The Pay Commission is a committee constituted by the Government of India decennially, responsible for tabling recommendations regarding changes in the salary structure of federal employees, both civilian and defence. Established in 1947, seven pay commissions have been set up each decade since India's independence to review and provide recommendations on the work and pay structure of all the civil and military divisions comprising the Government of India. Headquartered in New Delhi, the commission is tasked with making its recommendations within 18 months from the date of its constitution. [1] In January 2025, the formation of the Eighth Pay Commission received approval from the Prime Minister of India. [2]
The first pay commission—established in January 1946—submitted its report in May 1947 to the Interim government of India. [1] It was under the chairmanship of Srinivasa Varadachariar and comprised nine members. [3] The mandate of the First Pay Commission was to examine and recommend emolument structure of the government's civilian employees.
Post War Pay Committee for the Indian Armed Forces
The emoluments structure of the Indian Armed Forces was determined not by the First Central Pay Commission but by a Departmental Committee consisting of service members. [4] The task of this committee was to make recommendations "in the structure of emoluments and benefits of service personnel in the light of the recommendations made by the pay commission for civilian employees". [4] [5] The First Pay Committee, set up after the First Pay Commission, was called The Post War Pay Committee for the Armed Forces. The New Pay Code—effective from 1 July 1947—was based on the recommendations of this committee. The pensionary benefits were examined by a separate committee called the Armed Forces Pension Revision Committee (1949–50).
The Second Pay Commission was set up in August 1957, 10 years after India's independence; [6] it furnished its report after two years. The recommendations of the Second Pay Commission had a financial impact of ₹39.6 crores. The chairman of the Second Pay Commission was Jagannath Das.
Raghuramiah Committee
The Departmental Pay Committee, set up after the Second Pay Commission, was called, the Raghuramiah Committee (1960), which had representation from the armed forces too. It examined the emoluments of the armed forces and provided the necessary recommendations. [4]
The Third Pay Commission was constituted in April 1970 and presented its findings in March 1973. [7] The Commission was chaired by Raghubar Dayal, a former justice of the Supreme Court of India, with Niharranjan Ray, A.K. Das Gupta, and V.R. Pillai as its members.
Constituted in June 1983, its report was presented in three phases within four years and the financial burden to the government totalled ₹1282 crore. [8] The chairman of the Fourth Pay Commission was P.N. Singhal, a former judge of the Supreme Court of India.

*Data shown*.
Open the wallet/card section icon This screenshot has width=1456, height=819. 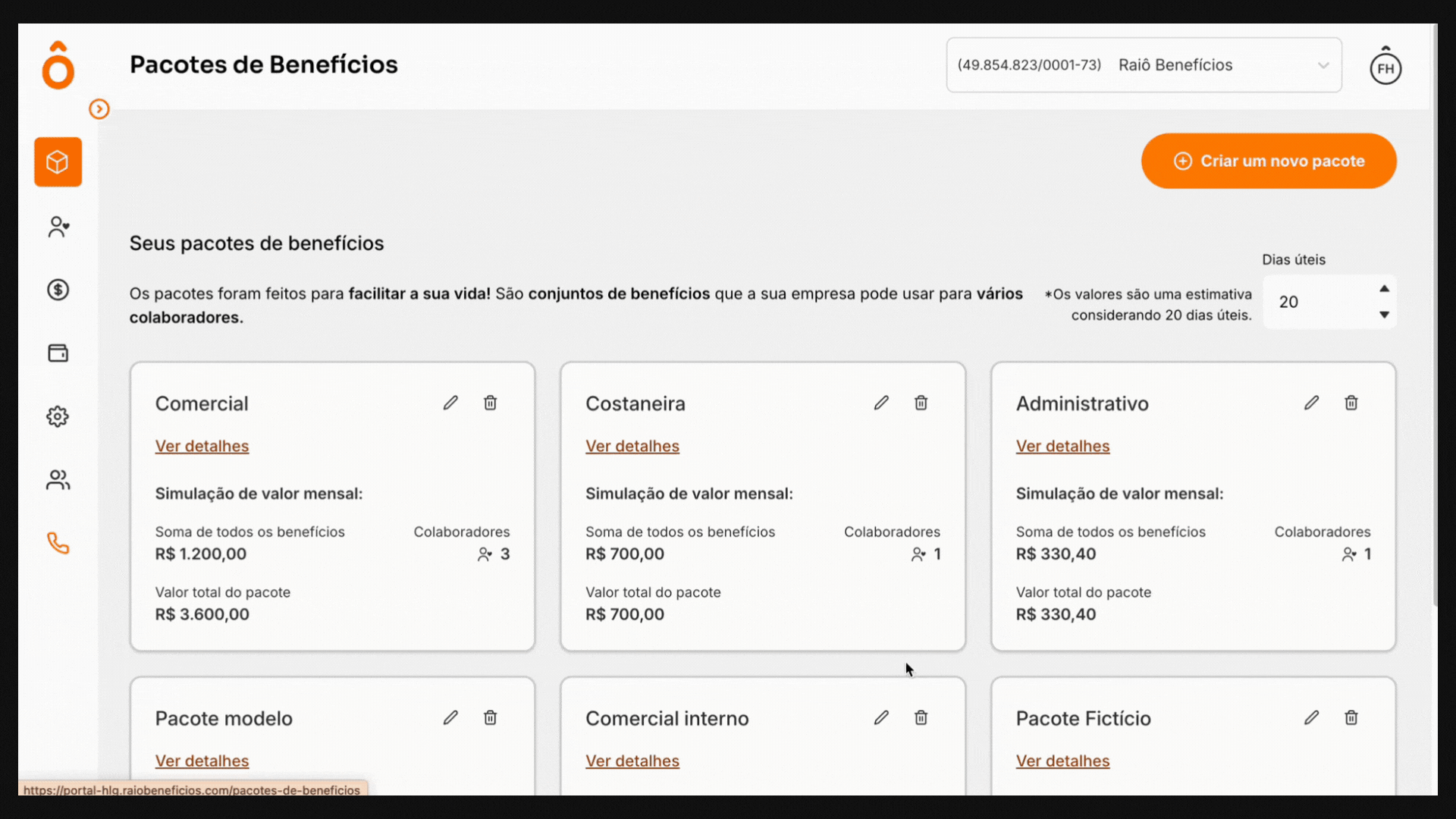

*Task set*.
a) Reproduce the passage from the text on India's pay commissions between "Post War Pay Committee for the Indian" and "Revision Committee (1949–50).", inclusive.
b) Using the text on India's pay commissions, explain why the armed forces' pay structure in 1947 came from a separate committee instead of the First Pay Commission.

*Problem solutions*.
a)
Post War Pay Committee for the Indian Armed Forces
The emoluments structure of the Indian Armed Forces was determined not by the First Central Pay Commission but by a Departmental Committee consisting of service members. [4] The task of this committee was to make recommendations "in the structure of emoluments and benefits of service personnel in the light of the recommendations made by the pay commission for civilian employees". [4] [5] The First Pay Committee, set up after the First Pay Commission, was called The Post War Pay Committee for the Armed Forces. The New Pay Code—effective from 1 July 1947—was based on the recommendations of this committee. The pensionary benefits were examined by a separate committee called the Armed Forces Pension Revision Committee (1949–50).

b) The First Pay Commission's mandate covered only the emolument structure of the government's civilian employees. The armed forces' emoluments were therefore set by a Departmental Committee of service members. It was tasked with recommending changes for service personnel in light of the commission's civilian recommendations, and the New Pay Code of 1 July 1947 was based on its work.